RECORDS SHOWN =>
┌──

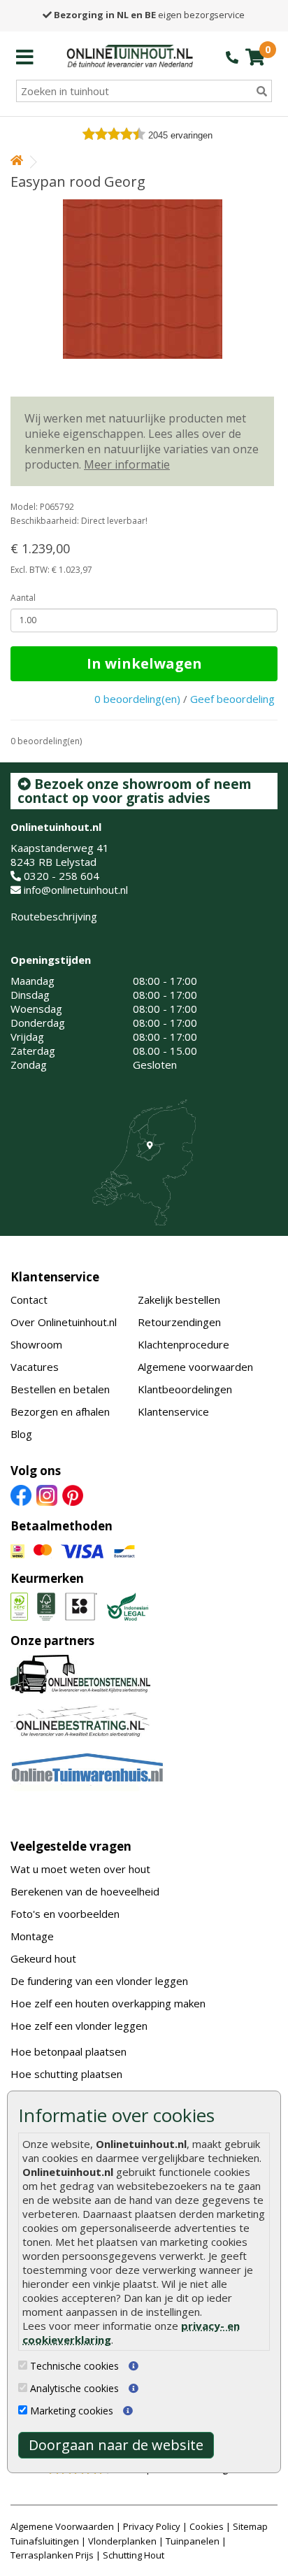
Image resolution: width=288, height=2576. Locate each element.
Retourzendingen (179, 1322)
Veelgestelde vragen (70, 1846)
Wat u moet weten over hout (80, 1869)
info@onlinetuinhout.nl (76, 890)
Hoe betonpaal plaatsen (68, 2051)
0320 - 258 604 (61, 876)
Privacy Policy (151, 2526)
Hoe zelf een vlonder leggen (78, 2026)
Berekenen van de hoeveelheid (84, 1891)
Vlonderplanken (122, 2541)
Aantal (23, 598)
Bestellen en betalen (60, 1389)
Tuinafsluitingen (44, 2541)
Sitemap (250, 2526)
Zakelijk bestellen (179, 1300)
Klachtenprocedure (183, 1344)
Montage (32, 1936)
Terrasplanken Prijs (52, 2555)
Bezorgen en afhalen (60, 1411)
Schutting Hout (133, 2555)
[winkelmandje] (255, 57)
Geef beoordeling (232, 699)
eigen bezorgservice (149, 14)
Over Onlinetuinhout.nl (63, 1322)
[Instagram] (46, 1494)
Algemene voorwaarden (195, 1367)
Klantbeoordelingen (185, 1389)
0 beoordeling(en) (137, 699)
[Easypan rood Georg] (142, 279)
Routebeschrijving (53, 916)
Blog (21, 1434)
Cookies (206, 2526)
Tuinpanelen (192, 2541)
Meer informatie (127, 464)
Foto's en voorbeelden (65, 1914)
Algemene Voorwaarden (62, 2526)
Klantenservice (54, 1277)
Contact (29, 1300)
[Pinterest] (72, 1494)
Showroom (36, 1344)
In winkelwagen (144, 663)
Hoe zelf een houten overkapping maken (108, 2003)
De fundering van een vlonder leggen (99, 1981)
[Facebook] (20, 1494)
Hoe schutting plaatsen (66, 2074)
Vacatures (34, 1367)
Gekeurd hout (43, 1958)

└──
┌──

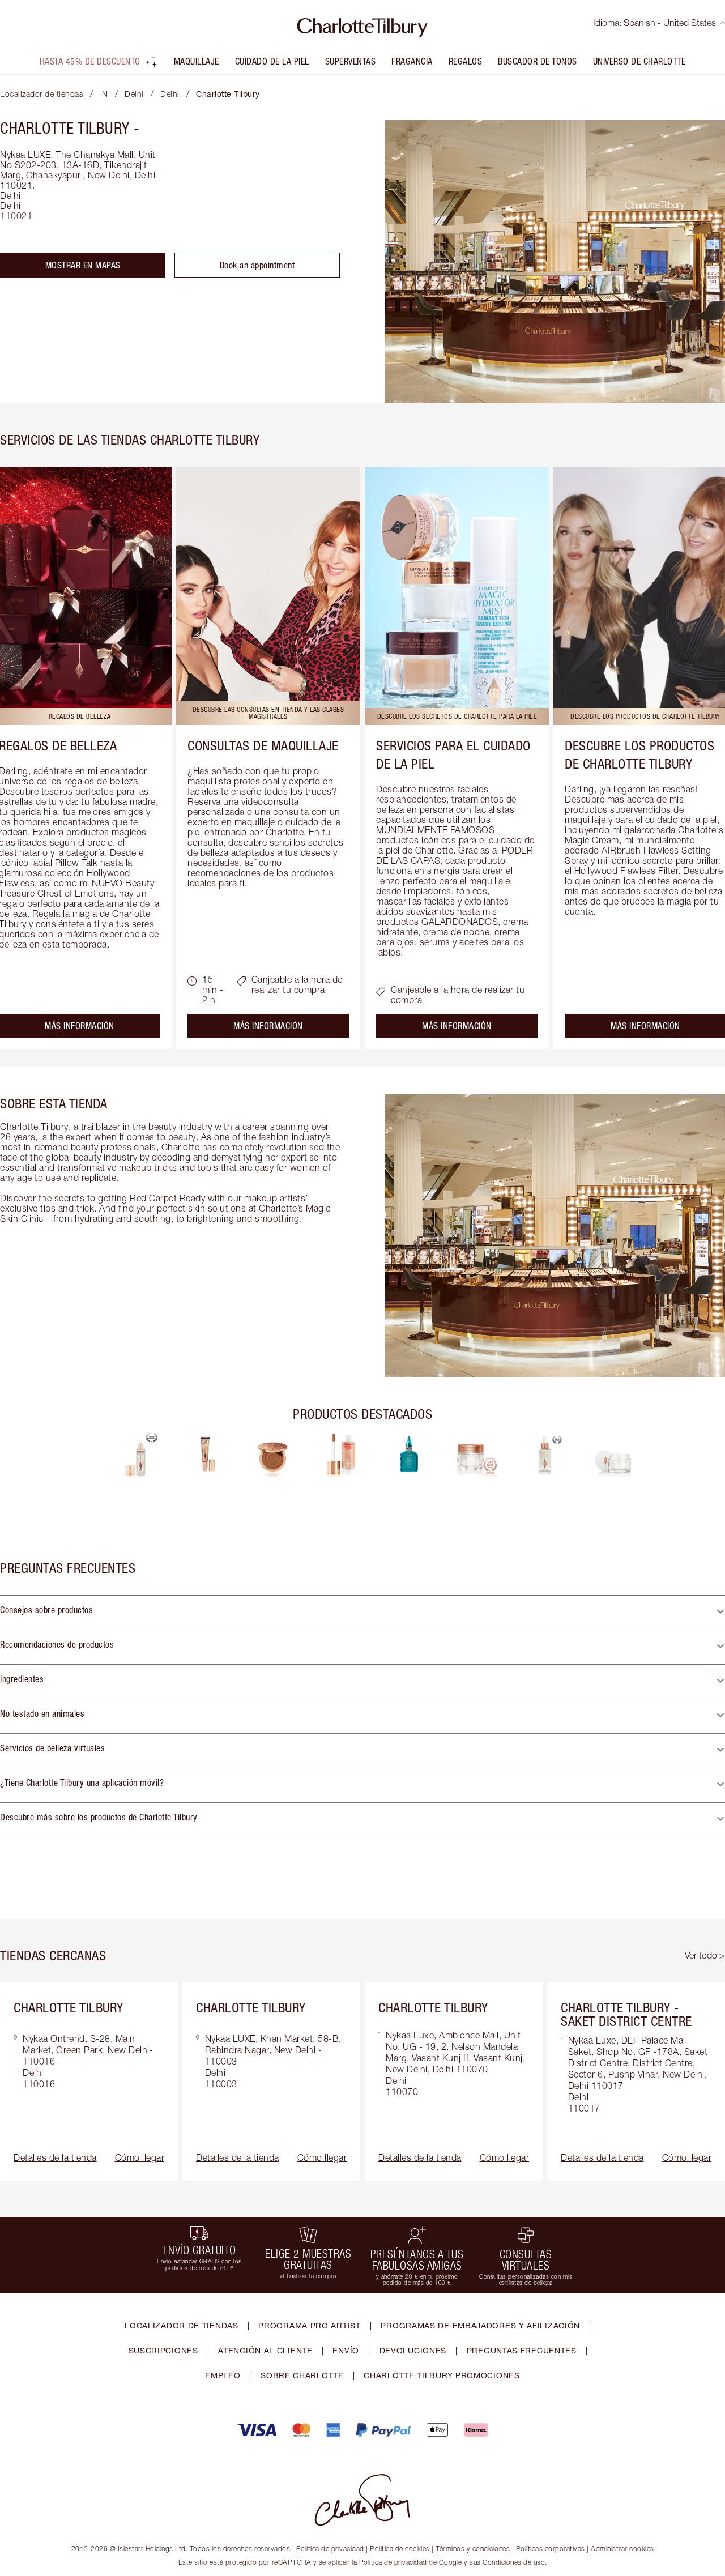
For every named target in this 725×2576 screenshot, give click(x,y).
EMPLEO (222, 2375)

└──

WORK ITEM =>
Look above for the line holding "Over Onlinetuinhout.nl (63, 1322)", then set down exactly that line and every line after it up to and including the line holding "Foto's en voorbeelden (65, 1914)", with nothing else.

EXERCISE RESPONSE =>
Over Onlinetuinhout.nl (63, 1322)
[Instagram] (46, 1494)
Algemene voorwaarden (195, 1367)
Klantbeoordelingen (185, 1389)
0 beoordeling(en) (137, 699)
[Easypan rood Georg] (142, 279)
Routebeschrijving (53, 916)
Blog (21, 1434)
Cookies (206, 2526)
Tuinpanelen (192, 2541)
Meer informatie (127, 464)
Foto's en voorbeelden (65, 1914)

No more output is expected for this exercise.